■ Collected data entries ■
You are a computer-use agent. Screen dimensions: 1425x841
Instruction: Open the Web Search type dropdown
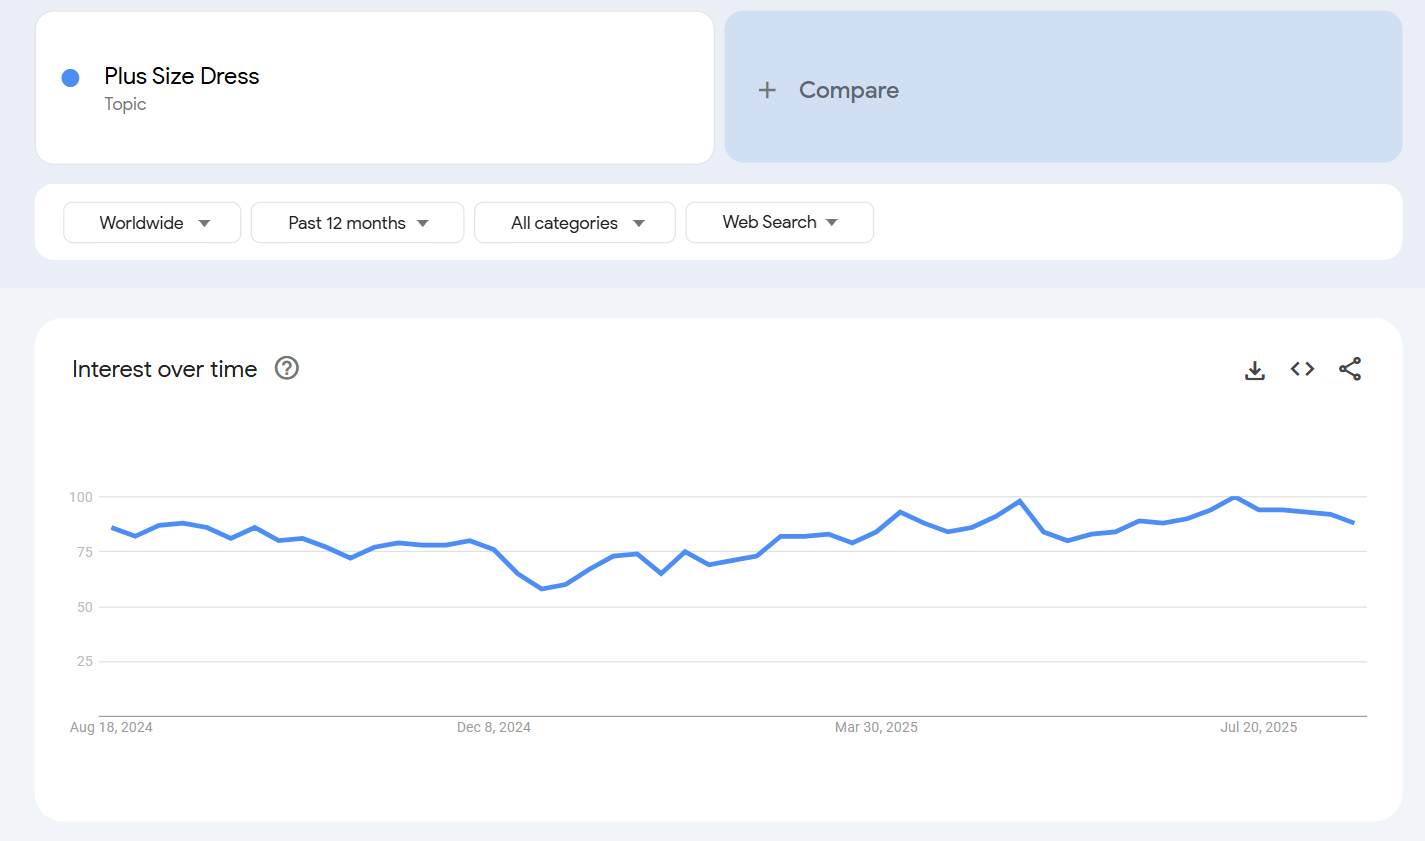point(779,222)
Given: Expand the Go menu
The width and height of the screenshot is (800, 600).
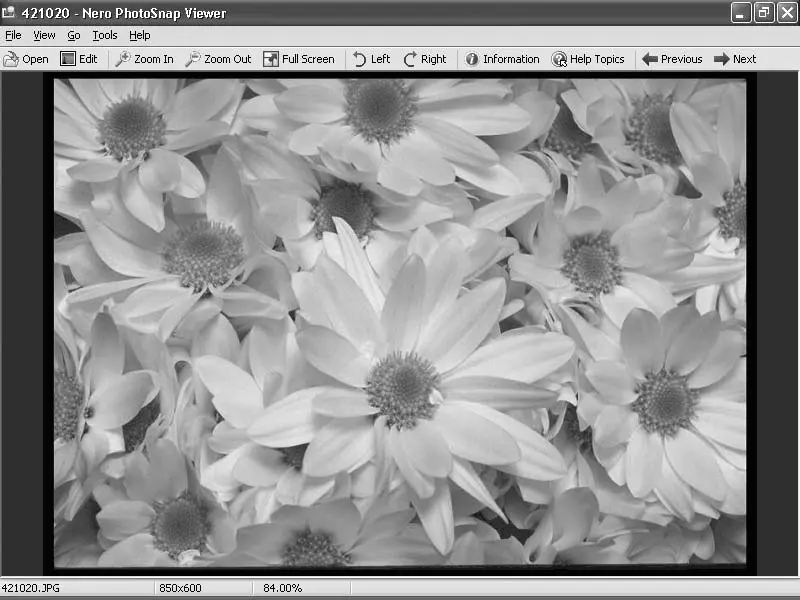Looking at the screenshot, I should pos(74,35).
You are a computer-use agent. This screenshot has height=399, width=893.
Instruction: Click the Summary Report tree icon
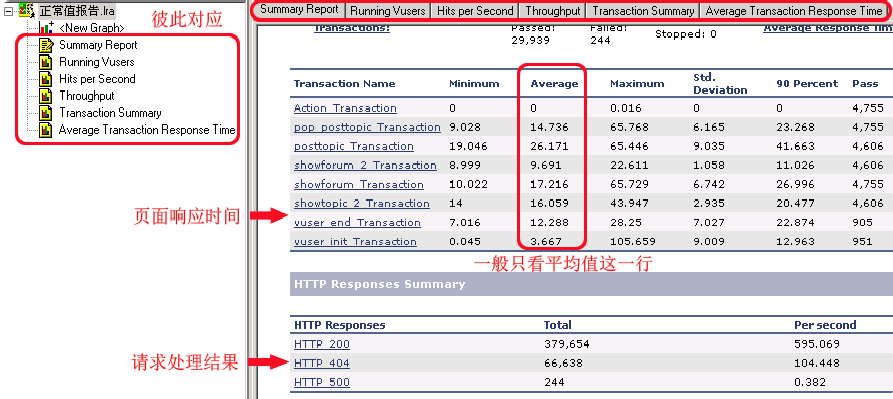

■ EXERCISE DETAILS ■
Please go through the data above and copy every line that has the word "computer".

■ ANSWER TO THE PROBLEM ■
You are a computer-use agent. Screen dimensions: 1425x841
You are a computer-use agent. This screenshot has height=399, width=893.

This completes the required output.